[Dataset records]
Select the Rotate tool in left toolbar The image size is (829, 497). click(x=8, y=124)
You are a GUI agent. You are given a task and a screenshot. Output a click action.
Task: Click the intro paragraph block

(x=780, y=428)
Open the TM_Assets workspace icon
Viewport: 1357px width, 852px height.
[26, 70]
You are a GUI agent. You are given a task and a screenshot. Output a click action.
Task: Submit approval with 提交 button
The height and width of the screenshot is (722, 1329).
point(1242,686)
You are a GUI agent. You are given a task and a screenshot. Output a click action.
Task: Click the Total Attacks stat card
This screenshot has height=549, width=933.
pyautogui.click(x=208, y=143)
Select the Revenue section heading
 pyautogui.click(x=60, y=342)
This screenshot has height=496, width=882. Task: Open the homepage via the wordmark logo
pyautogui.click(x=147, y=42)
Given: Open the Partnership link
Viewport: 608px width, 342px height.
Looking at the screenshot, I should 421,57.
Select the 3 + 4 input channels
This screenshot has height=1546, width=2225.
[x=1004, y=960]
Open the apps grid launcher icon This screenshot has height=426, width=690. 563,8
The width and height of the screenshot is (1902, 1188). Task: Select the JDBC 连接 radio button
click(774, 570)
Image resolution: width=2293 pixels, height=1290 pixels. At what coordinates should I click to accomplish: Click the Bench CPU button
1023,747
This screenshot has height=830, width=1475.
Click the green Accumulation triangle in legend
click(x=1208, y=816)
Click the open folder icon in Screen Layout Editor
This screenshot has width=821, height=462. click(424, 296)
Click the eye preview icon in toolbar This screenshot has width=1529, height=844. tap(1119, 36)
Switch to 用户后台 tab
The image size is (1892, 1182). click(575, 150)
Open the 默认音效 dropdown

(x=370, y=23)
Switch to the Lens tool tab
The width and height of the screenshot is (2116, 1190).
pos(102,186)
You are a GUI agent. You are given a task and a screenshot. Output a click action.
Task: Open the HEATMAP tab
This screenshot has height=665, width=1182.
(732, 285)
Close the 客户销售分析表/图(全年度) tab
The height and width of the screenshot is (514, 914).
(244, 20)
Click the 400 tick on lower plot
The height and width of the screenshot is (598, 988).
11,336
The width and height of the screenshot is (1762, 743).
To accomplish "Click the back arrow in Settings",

● EXERCISE PROMPT: Take the entries and copy them out exactly.

● ANSWER BOX:
Select the Rotate tool in left toolbar The image size is (829, 497). click(x=8, y=124)
You are a GUI agent. You are given a task and a screenshot. Output a click action.
Task: Click the intro paragraph block

(x=780, y=428)
Open the TM_Assets workspace icon
Viewport: 1357px width, 852px height.
[26, 70]
You are a GUI agent. You are given a task and a screenshot. Output a click action.
Task: Submit approval with 提交 button
The height and width of the screenshot is (722, 1329).
point(1242,686)
You are a GUI agent. You are given a task and a screenshot. Output a click action.
Task: Click the Total Attacks stat card
This screenshot has height=549, width=933.
pyautogui.click(x=208, y=143)
Select the Revenue section heading
 pyautogui.click(x=60, y=342)
This screenshot has height=496, width=882. Task: Open the homepage via the wordmark logo
pyautogui.click(x=147, y=42)
Given: Open the Partnership link
Viewport: 608px width, 342px height.
Looking at the screenshot, I should 421,57.
Select the 3 + 4 input channels
This screenshot has height=1546, width=2225.
[x=1004, y=960]
Open the apps grid launcher icon This screenshot has height=426, width=690. 563,8
The width and height of the screenshot is (1902, 1188). Task: Select the JDBC 连接 radio button
click(774, 570)
Image resolution: width=2293 pixels, height=1290 pixels. At what coordinates should I click to accomplish: Click the Bench CPU button
1023,747
This screenshot has height=830, width=1475.
Click the green Accumulation triangle in legend
click(x=1208, y=816)
Click the open folder icon in Screen Layout Editor
This screenshot has width=821, height=462. click(424, 296)
Click the eye preview icon in toolbar This screenshot has width=1529, height=844. tap(1119, 36)
Switch to 用户后台 tab
The image size is (1892, 1182). click(575, 150)
Open the 默认音效 dropdown

(x=370, y=23)
Switch to the Lens tool tab
The width and height of the screenshot is (2116, 1190).
pos(102,186)
You are a GUI agent. You are given a task and a screenshot. Output a click action.
Task: Open the HEATMAP tab
This screenshot has height=665, width=1182.
(732, 285)
Close the 客户销售分析表/图(全年度) tab
The height and width of the screenshot is (514, 914).
(244, 20)
Click the 400 tick on lower plot
The height and width of the screenshot is (598, 988).
11,336
The width and height of the screenshot is (1762, 743).
To accomplish "Click the back arrow in Settings",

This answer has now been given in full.